The U.S. should definitely stay out. But it seems feasible that Italy, France & England could do the no fly zone thing. It could thwart the military from destroying ammunition stores. If the military is defecting already, the threat to Libyan pilots & a better armed rebel force might incentivize them to more quickly stand down.
Maybe act as the EU instead of NATO / UN?
(sent from my cozy home in Ohio...)

Skyflea said...

Enforcing a no-fly zone sounds easy -- just send up a few fighters to shoot down anything that looks menacing -- but it is a major campaign requiring anti-aircraft suppression, AWACS, tanker support, diplomatic clearances for overflight, and so on. Operations Southern and Northern Watch was over a country whose air defenses had just been hammered in Desert Storm and whose leader had a chance of remaining in power if he behaved. Not so in Libya. Gaddafi's back is to the wall and he will do anything to hang onto what he has left.

Skyflea said...

An excerpt from an e-mail sent by the Air Force Association CEO:
The air defense system could not threaten the F-22. The Libyans have older systems. The network is integrated for a common radar picture.
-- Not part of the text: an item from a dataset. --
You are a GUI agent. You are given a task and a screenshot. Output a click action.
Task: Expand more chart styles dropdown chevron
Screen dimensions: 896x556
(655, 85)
However, their aircraft are older -- mostly Mig 21s and Mig 23s with some light attack/trainers and some ground attack aircraft. The Surface to Air missiles are also older SA-2s, SA-3s (Viet Nam era) and about 50 SA-6s. The latter are lethal to almost all aircraft except for the F-22. They would have to be dealt with in any regard. But it is not clear what kind of maintenance they have undergone ... nor how well the Libyans are trained on the system.
The central issue, in my mind, with a no-fly zone (NFZ) is a policy one. What do you want to do? It is too facile to say: Stop aircraft from killing people and destroying things ... as it begs the question of: “Soooooo, are you OK with ground forces killing people and destroying things?” If the latter is answered in the negative, then the air piece is only one part of a larger answer. [I worry this option is being considered just to be seen as “Doing Something.”]
A second, but lesser important question is: How long do you want to do this. If the answer is: We don't know ... but plan for a month or so. Then we'll need a couple hundred aircraft for 24/7 ops ... and either 3-4 carriers plus land-based support or bases in nearby nations or both. Italy is the best choice ... and to get its OK, we'll need either a NATO sign off, a UN Security Council Resolution, or just plain leaning on a good friend with a weak government. Other basing options are a bit unsavory. Egypt probably won't help ... neither will Tunisia. Algeria has its own terrorist problems. Israel won't want to be seen in an active role. Other African choices are pretty far away with little infrastructure.
A subset of the first issue -- more in the tactical realm -- is you would want to take out some of the air defenses no matter what systems you use ... and that means killing Libyan troops ... with all the unintended consequences of such actions. Secondly, what do you do about helicopters? They are hard to kill ... especially if they know you are coming. What if they just set down on the top of a building? You can't get them with an air-to-air missile; you'd need bombs [or as some of our members have pointed out – bullets] ... and that may mean civilian casualties ... especially if you don't hit that which you are aiming. Also, you don't generally configure fighters for both air-to-air missions and air-to-ground ones at the same time. Thus the need for more aircraft. The F-22 does carry both types of weapons internally and can do the job. I cannot address the policy question of whether Sec Gates would entertain a request from EUCOM/AFRICOM to deploy the F-22. Some believe he would be reluctant to approve the aircraft’s deployment.
Finally, the Navy is not configured for round the clock operations, except in a short-term surge mode and has to keep a bit of its airpower to defend the fleet. This means less for NFZ ops. The good news is that you would not have to establish a NFZ over the entire country -- probably just the major cities and perhaps a few key air bases.
Bottom line: creating a NFZ over the country is “do-able” – but not simple … and I would want to get the policy pieces answered before we embarked on this option.